§ **Work task**
Write out the whole listing below exactly, skipping each picture.

§ **Material supplied**
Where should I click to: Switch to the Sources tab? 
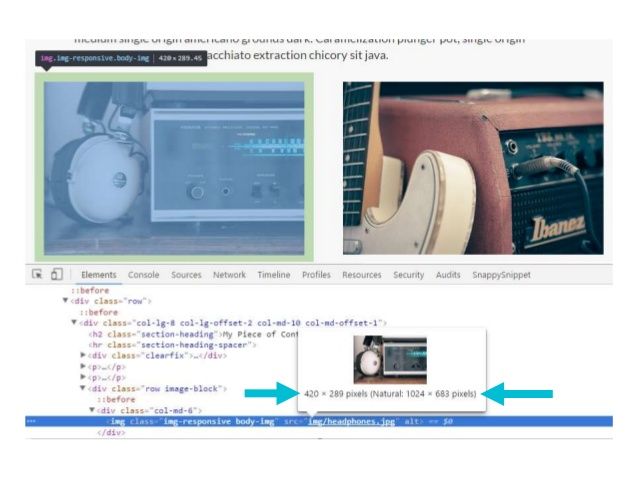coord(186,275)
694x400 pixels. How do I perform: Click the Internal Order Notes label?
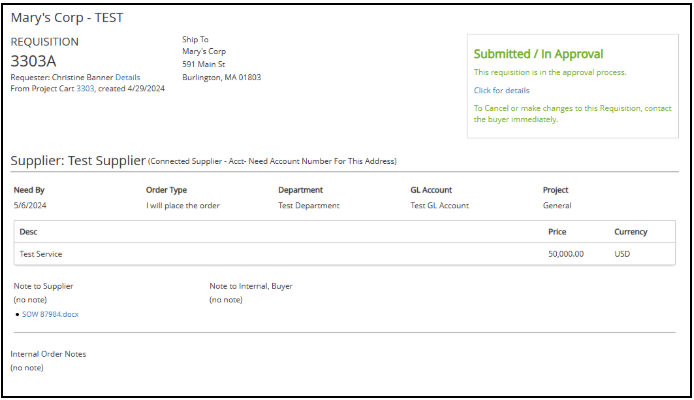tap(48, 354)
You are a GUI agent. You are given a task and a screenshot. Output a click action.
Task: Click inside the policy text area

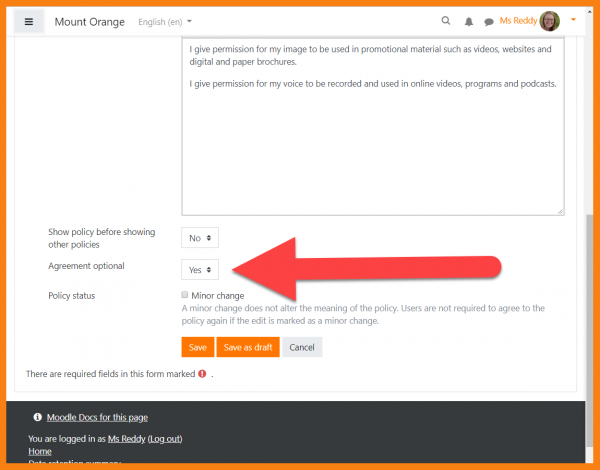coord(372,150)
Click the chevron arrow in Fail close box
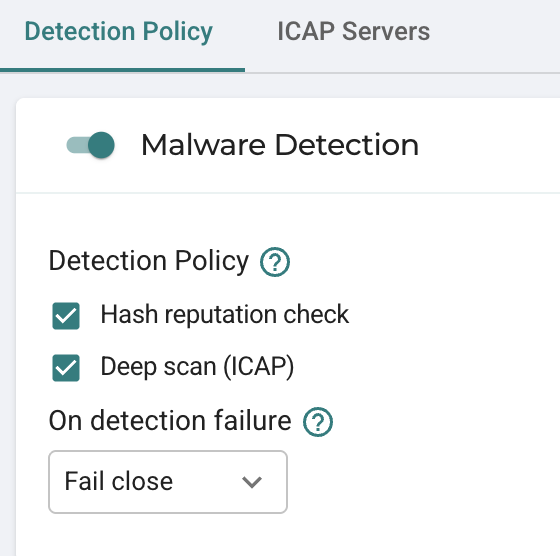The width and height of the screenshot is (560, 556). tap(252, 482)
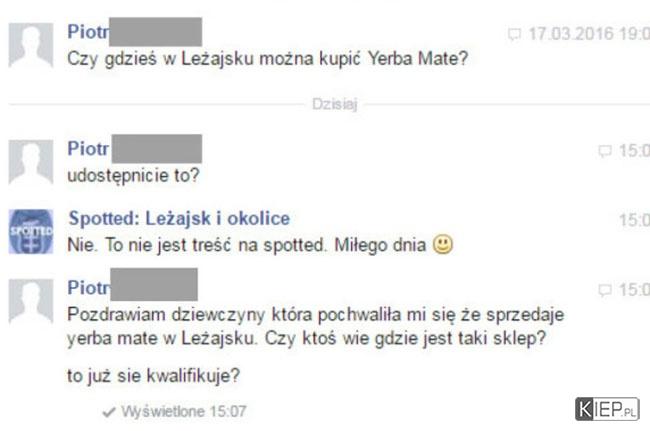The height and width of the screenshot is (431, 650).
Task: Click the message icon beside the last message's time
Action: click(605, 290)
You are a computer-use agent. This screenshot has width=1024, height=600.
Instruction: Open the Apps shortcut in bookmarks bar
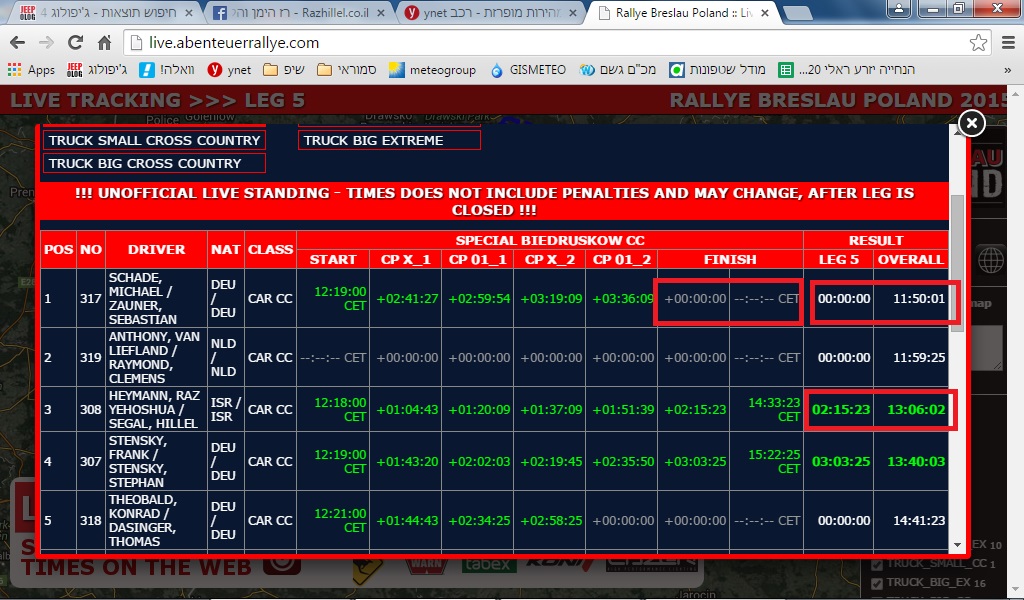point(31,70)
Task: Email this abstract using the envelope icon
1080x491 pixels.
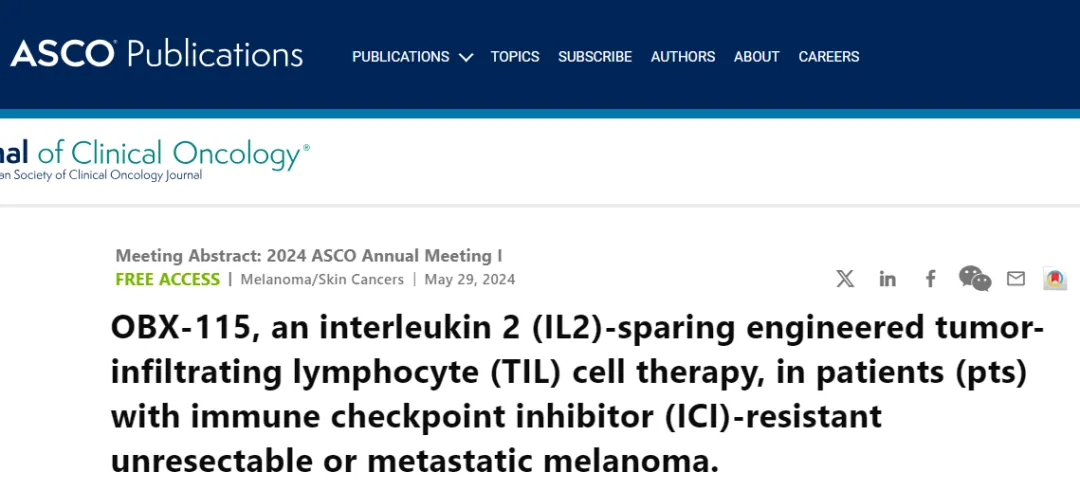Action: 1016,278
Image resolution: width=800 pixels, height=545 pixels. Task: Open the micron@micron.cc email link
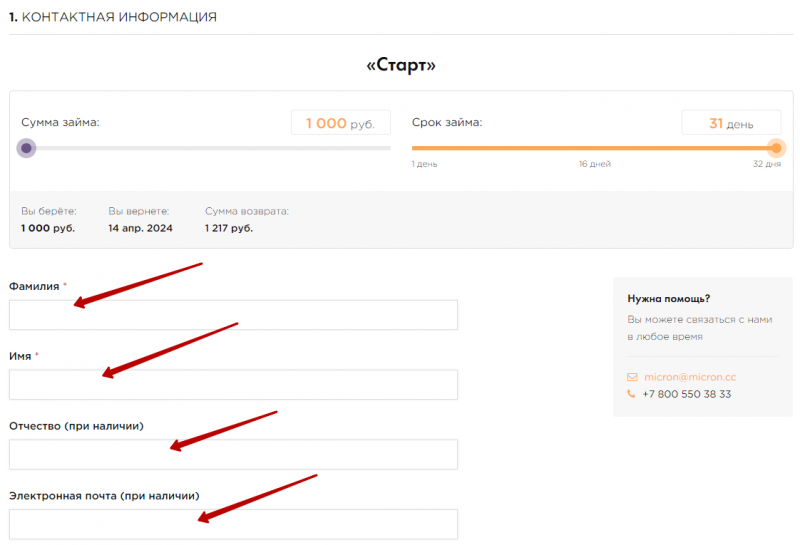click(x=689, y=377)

§ **Task result**
Where should I click to: Switch to the Sources tab? 
coord(186,275)
694x400 pixels. How do I perform: Click the Internal Order Notes label?
tap(48, 354)
You are a GUI agent. You are given a task and a screenshot. Output a click action.
Task: Click inside the policy text area

coord(372,150)
Click the chevron arrow in Fail close box
The width and height of the screenshot is (560, 556). tap(252, 482)
The height and width of the screenshot is (431, 650).
Task: Click the message icon beside the last message's time
Action: click(605, 290)
You are a computer-use agent. This screenshot has width=1024, height=600.
Instruction: Open the Apps shortcut in bookmarks bar
point(31,70)
Task: Email this abstract using the envelope icon
1080x491 pixels.
Action: 1016,278
Image resolution: width=800 pixels, height=545 pixels. Task: Open the micron@micron.cc email link
click(x=689, y=377)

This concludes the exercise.